Part of the controversy surrounding The Social Contract had to do with its theses on inequality. According to Ardrey, because each individual is born with a unique combination of genetically-determined traits, these traits can be evaluated by the environment, and therefore the diversity of phenotypes becomes inequality. For Ardrey the only way to have a realistic optimism about society was to recognize this inequality. In the words of the reviewer for News/Check, "A society of equals, Ardrey argues, is a natural impossibility — things just don't work that way, and those who argue otherwise (conservatives as well as liberals) are denying possibilities of change; they also deny, and this is important to Ardrey, optimism."
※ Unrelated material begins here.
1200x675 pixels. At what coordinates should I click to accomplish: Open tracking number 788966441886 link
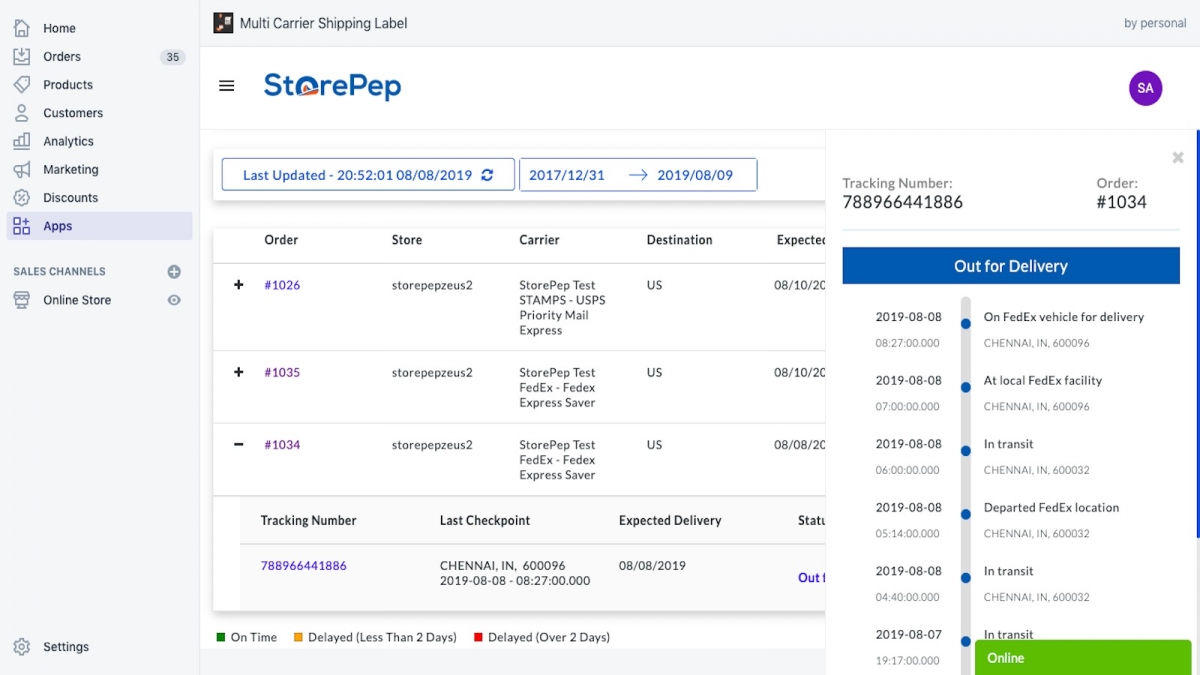coord(303,566)
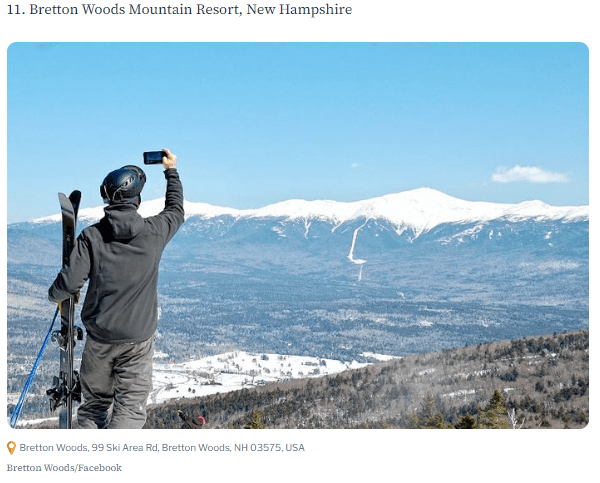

Ardrey argued, therefore, that inequality was not necessarily a social evil, but he emphasized that it could only be justly expressed given absolute equality of opportunity. He also applied evolutionary theory on the level of groups, a move that continues to be scientifically controversial.
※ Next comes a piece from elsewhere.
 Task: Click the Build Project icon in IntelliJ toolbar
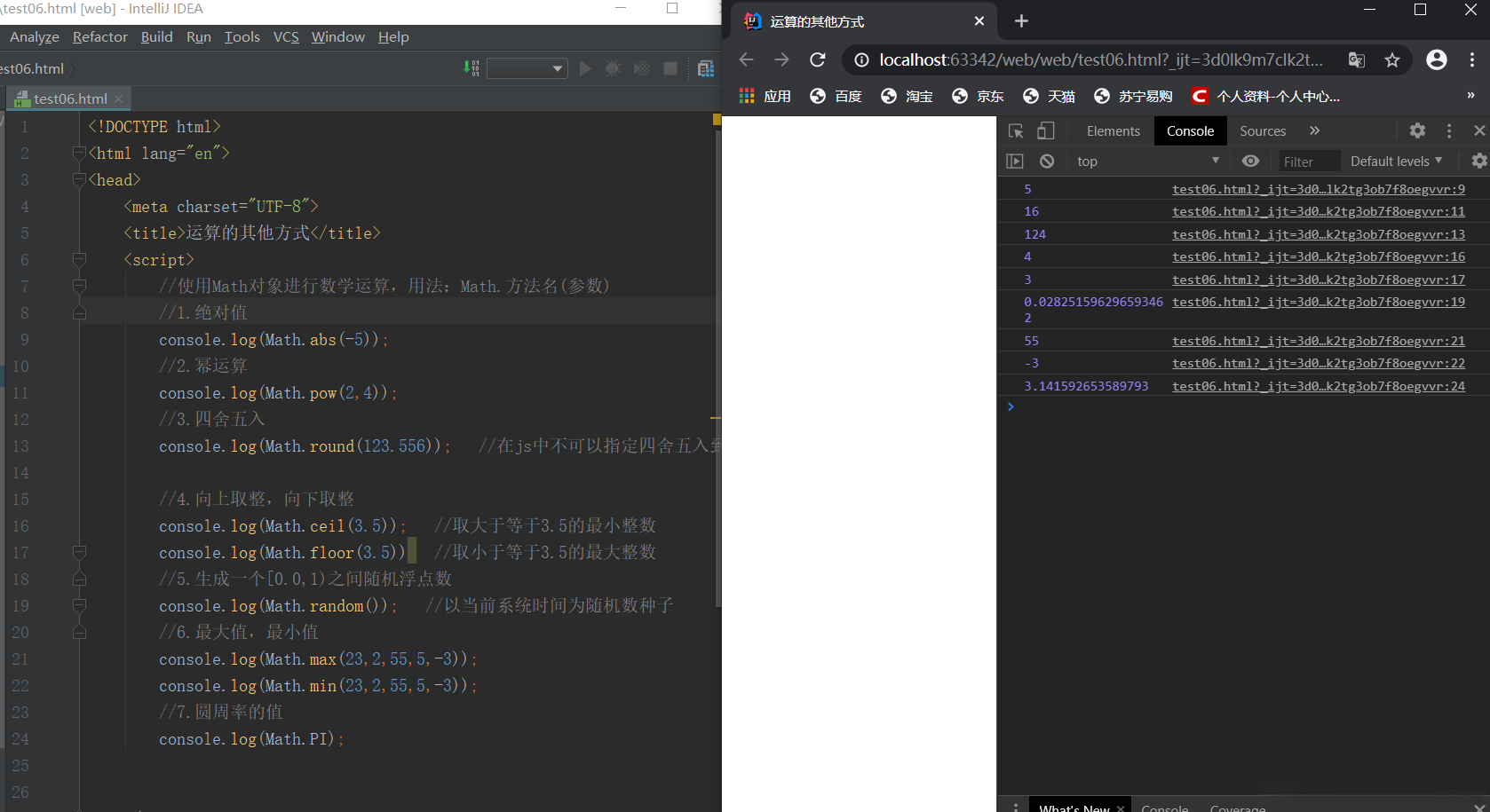pos(471,68)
In addition to insisting on the necessity for absolute equality of opportunity, Ardrey argued that the presence of inequality does not justify the domination of the weak by the strong. Rather "Ardrey showed that in all societies at any level of the animal world, structures exist to protect the vulnerable, and that this is an evolutionary advantage as it protects diversity, diversity being essential for creativity."

==Legacy==
The central thesis of Ardrey's series, namely that evolutionary characteristics are manifest in human social relations, has become widely accepted. This shift signaled a major change in the social sciences, particularly in social and cultural anthropology and sociology. Robert Wokler, on the importance of Ardrey's approach, wrote:
What ought to be studied, according to Ardrey, are the relations between individuals that stem from the innate and universal attributes of animal life, whereas cultural anthropologists who detect a fundamental discontinuity between mankind and other zoological species are just impervious to the revolutionary ideas of Darwinism which have reverberated throughout all the life sciences apart from their own.

In 1972, defending his movie A Clockwork Orange from Fred M. Hechinger, Stanley Kubrick cited Ardrey. In particular, he quoted The Social Contract (along with African Genesis). Kubrick was a notable fan of Ardrey's work, and also cited him as an inspiration for his 1968 film, 2001: A Space Odyssey.